Waterworld was first shown at E3 1995. Later it was announced in October among the upcoming titles for the system. It was released exclusively in North America on December 21, and was never released in Japan. Due to being a late-released title for Virtual Boy, it became a rare collector's item sold at high prices on the secondary game collecting market. By August 2010, its value was noted at $150. Nintendo released the entire North American Virtual Boy library on the Nintendo Classics service except for games like Waterworld, as it would have required a respective license.

== Reception ==

Waterworld was poorly received by critics since its release, some considering it to be one of the worst video games. Scott Alan Marriott of AllGame, expressed the feeling of the game's unfinished state, citing Waterworld's structure for being designed like a "bonus game". Which he found for him to be its "most irritating aspect".

Various aspects of its gameplay were criticized. Sir Garnabus of GamePro panned it for having slow controls, bad collision detection, and the same enemies and victims in every level. Reviewers also disliked repetitiveness and lack of variety. Nintendo Power lamented that its variety is measured by a number of Atollers that the player must rescue, and attacking them Smokers.
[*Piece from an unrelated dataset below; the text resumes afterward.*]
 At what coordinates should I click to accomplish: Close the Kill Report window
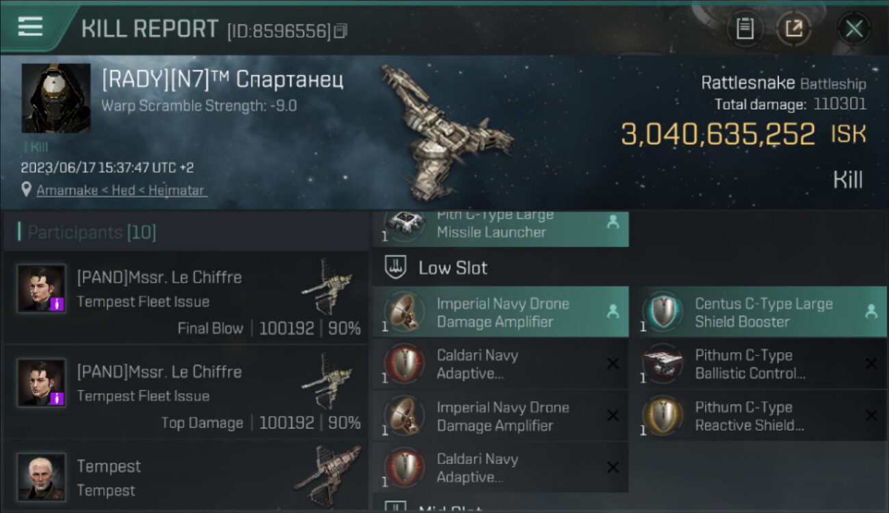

Graphics were also a subject of criticism. Dave Frear of Nintendo Life criticized game's "severely flawed", for which "it can't even gain points for impressing technically". The staff at Retro Gamer described the game's graphics as "[if] it was salvaged from the seabed". Gamabus expressed that lack of any background elements apart from the sunset, makes the game's 3D effect neutralised. In the other hand, Jason Moore of N64 Magazine found the 3D effect to be both fast and realistic, with the graphics being clear and well defined. Thought he noticed resemblanced flaws similar to the film counterpart, "All effects, no content".

The music was generally considered as its highlight for some reviewers. Frear called it "rather good, chilled and relaxed", reminding him that, albeit not being on the same standard as the underwater levels of Donkey Kong Country, he considered it to be the game's "high point in an otherwise thoroughly miserable gaming experience". Nintendo Power claimed it to be the best part of the game, adding that "it shows that Virtual Boy sound can be full and evocative if given a chance". Alan found it to be decent, but repetitive after a while.

In 2004, Steven L. Kent of The Ultimate History of Video Games, ranked Waterworld number one among the worst video games of all time.

Review scores
| Publication | Score |
|---|---|
| AllGame | 1/5 |
| GamePro | 2.5/5 |
| N64 Magazine | 41% |
| Nintendo Life | 1/10 |
| Nintendo Power | 2.95/5 |

== Health issues ==
In 2025, John Szczepaniak, while playing Waterworld, experienced temporary color blindness after playing a 2-hour session for the high score, and ignored the recommended breaks each 15 minutes.